Dutch and British wholesale gas prices rose on Wednesday morning, rebounding from the day before, after Russian President Vladimir Putin stopped short of a full ceasefire in Ukraine but agreed to a temporary halt on energy infrastructure attacks.
The Dutch front-month contract (TRNLTTFMc1) was 1.41 euro higher at 42.13 euros per megawatt hour (MWh) by 0922 GMT, while the May contract (TRNLTTFMc2) rose by 2.08 euros to 42.60 euros/MWh, according to LSEG data.
In Britain, the day-ahead contract (TRGBNBPD1) was 3.25 pence higher at 103.25 pence per therm.
Prices fell yesterday as the market awaited the outcome of a phone call between U.S. President Donald Trump and Putin.
Putin agreed on Tuesday to stop attacking Ukrainian energy facilities temporarily but declined to endorse a full 30-day ceasefire that Trump hoped would be the first step toward a permanent peace deal.
Prices have rebounded today as Russia and Ukraine accused each other of launching air attacks that damaged infrastructure and as lower temperatures are expected for the first three weeks of April.
Although a temporary stop on energy asset attacks could alleviate gas supply disruption in Ukraine, there were hopes that a full ceasefire agreement could raise the chances of some Russian pipeline gas coming back to the market in the future.

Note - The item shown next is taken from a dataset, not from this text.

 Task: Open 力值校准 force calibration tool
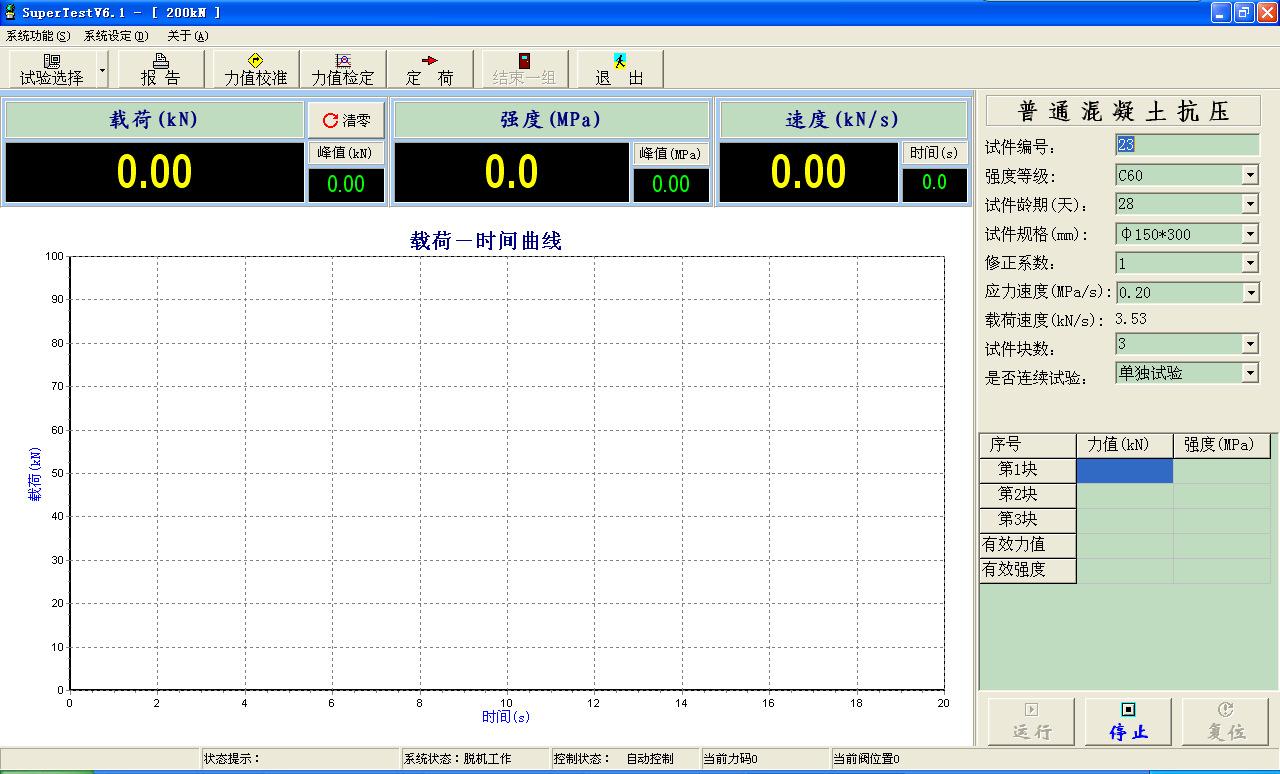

“European gas markets remain stuck between a tight prompt physical market and the possibility of increased Russian gas supplies,” said analysts at Goldman Sachs.

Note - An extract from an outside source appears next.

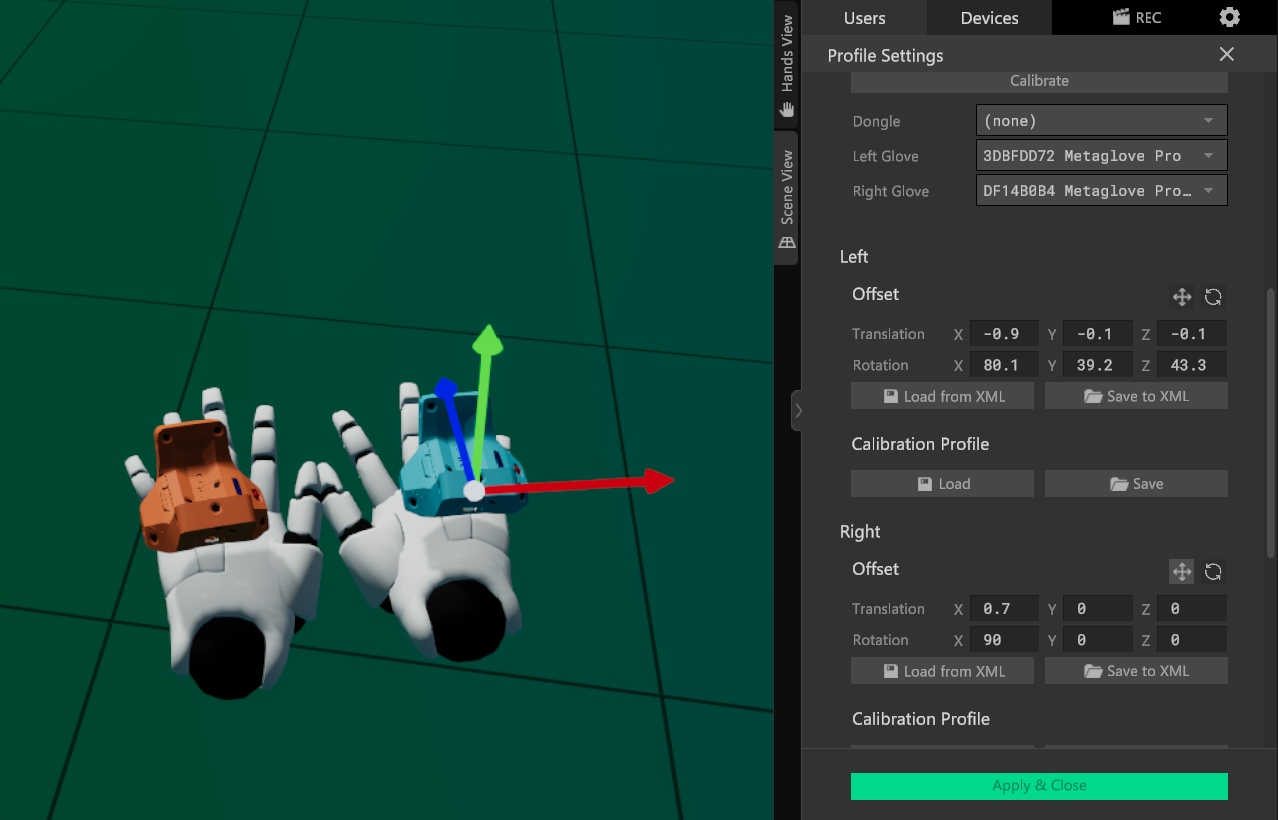Edit the Left Rotation X value field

“In our view, end-March gas storage levels are simply too low for European inventories to reach 90% full by the end of summer,” they added.

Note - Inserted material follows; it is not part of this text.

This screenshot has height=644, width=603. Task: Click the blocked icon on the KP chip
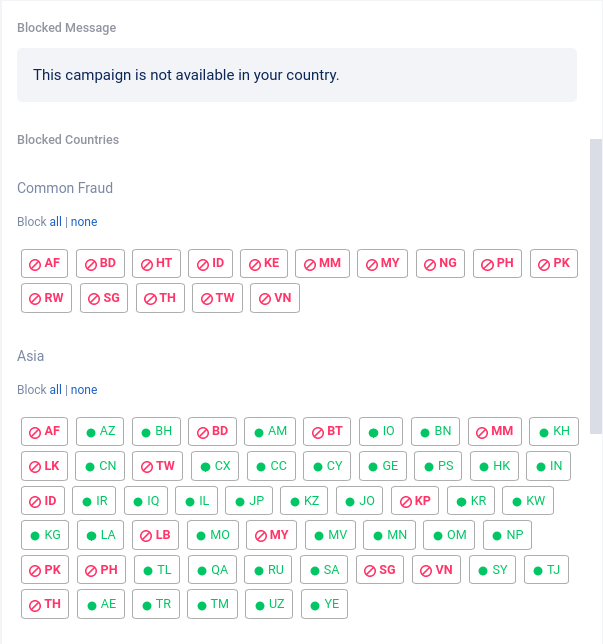point(405,501)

Storage levels could still reach over 80% full which would be enough to go into next winter but prices would need to stay high enough to continue to attract LNG imports – at least 40 euros but a 45-50 euro range would ensure LNG imports remain robust, they said.
In the European carbon market, the benchmark contract (CFI2Zc1) was 1.33 euro higher at 72.63 euros per metric ton.